O estudo não incluiu países onde a dengue ainda é rara, uma categoria que inclui os EUA. Mas o número de casos dentro das fronteiras dos EUA também aumentou acentuadamente nos últimos anos, em regiões quentes e húmidas como a Florida e o sul do Texas. Mas em 2023, vários casos de dengue adquirida localmente foram notificados para o primeira vez no sul da Califórnia. Mais foram identificados este ano no condado de Los Angeles.
Quando o número de casos de dengue é elevado no resto do mundo, aumentam as probabilidades de a doença chegar a novas áreas, como os EUA, diz Katharine Walter, epidemiologista da Universidade de Utah.
“O mundo está mais conectado do que nunca e as fronteiras dos países são artificiais”, diz ela. “A transmissão viral não controlada não fica no mesmo lugar.”
Os esforços de saúde pública ainda são importantes – muito
Um planeta mais quente contribui para a expansão da doença – mas está longe de ser a única razão, diz Benny Rice, ecologista de doenças da Universidade de Princeton. A dengue, como outras doenças transmitidas por “vetores” como mosquitos ou carrapatos, é controlada por uma vasta gama de fatores.
A urbanização — especialmente em desenvolvimentos não planeados, como os que surgem nas periferias das cidades em todo o mundo — cria frequentemente refúgios para mosquitos, conduzindo a uma maior probabilidade de surtos de doenças. As viagens globais também permitem que a doença se espalhe rápida e facilmente entre regiões. Outros factores climáticos, como a frequência e intensidade das chuvas ou condições meteorológicas extremas, também influenciam a dinâmica dos surtos de dengue.

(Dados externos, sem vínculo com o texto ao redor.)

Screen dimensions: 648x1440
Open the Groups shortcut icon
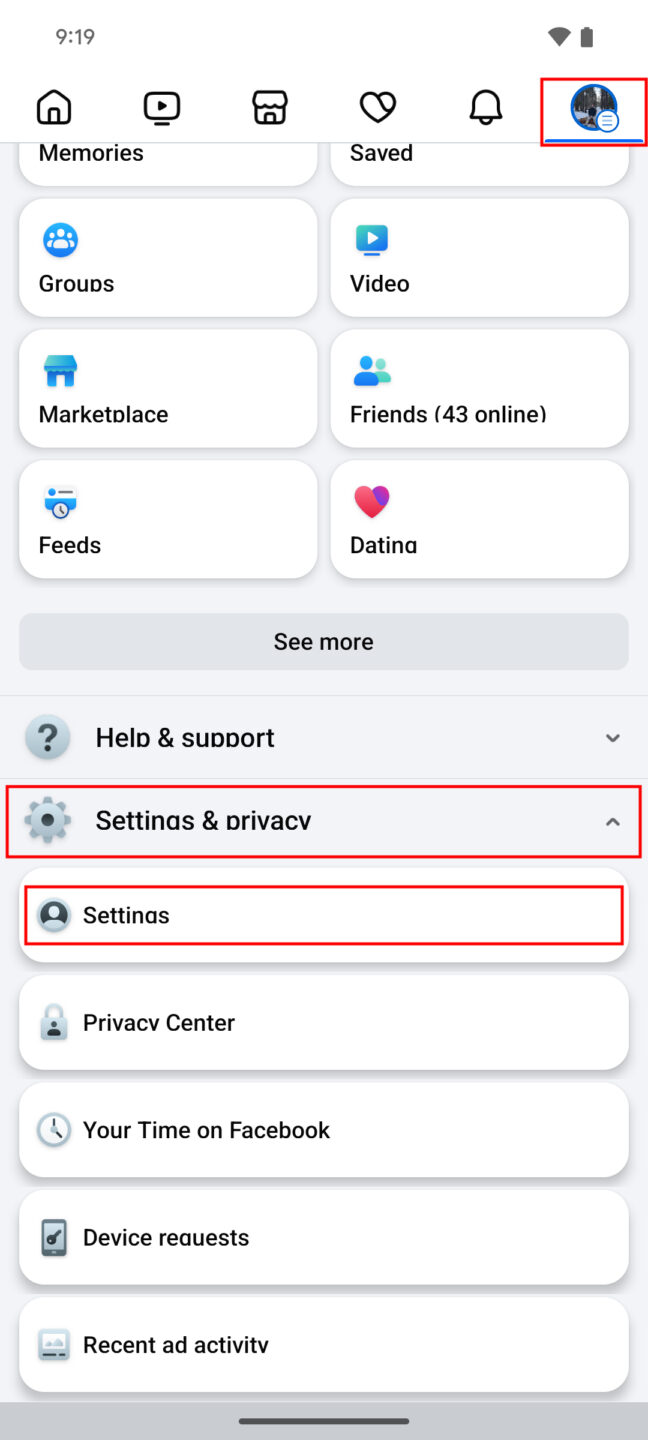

De certa forma, toda essa complexidade representa oportunidade, diz Rice. Ele ressalta que mesmo que as mudanças climáticas influenciem 20% dos casos de dengue – ou até mais – isso deixa 80% dos casos que poderiam ser controlados. “As intervenções de saúde pública que existem há anos são mais importantes do que nunca”, diz ele. — desde esforços como esforços agressivos para reduzir as populações de mosquitos até ao desenvolvimento de fortes redes locais de cuidados médicos.
No entanto, o estudo mostra que “o clima realmente contextualiza onde e quando os surtos podem ocorrer”, diz Caldwell.
A análise sugere que os casos de dengue continuarão a disparar à medida que o clima da Terra continuar a aquecer. Em meados do século, o número de casos poderá aumentar 60% à medida que mais partes do mundo entrarem na zona de temperatura favorável aos mosquitos.
Mas Mordecai diz que isso aponta para uma solução clara: juntamente com outras medidas de saúde pública, qualquer sucesso no abrandamento do aquecimento da Terra através da redução das emissões que provocam o aquecimento do planeta diminuirá os riscos.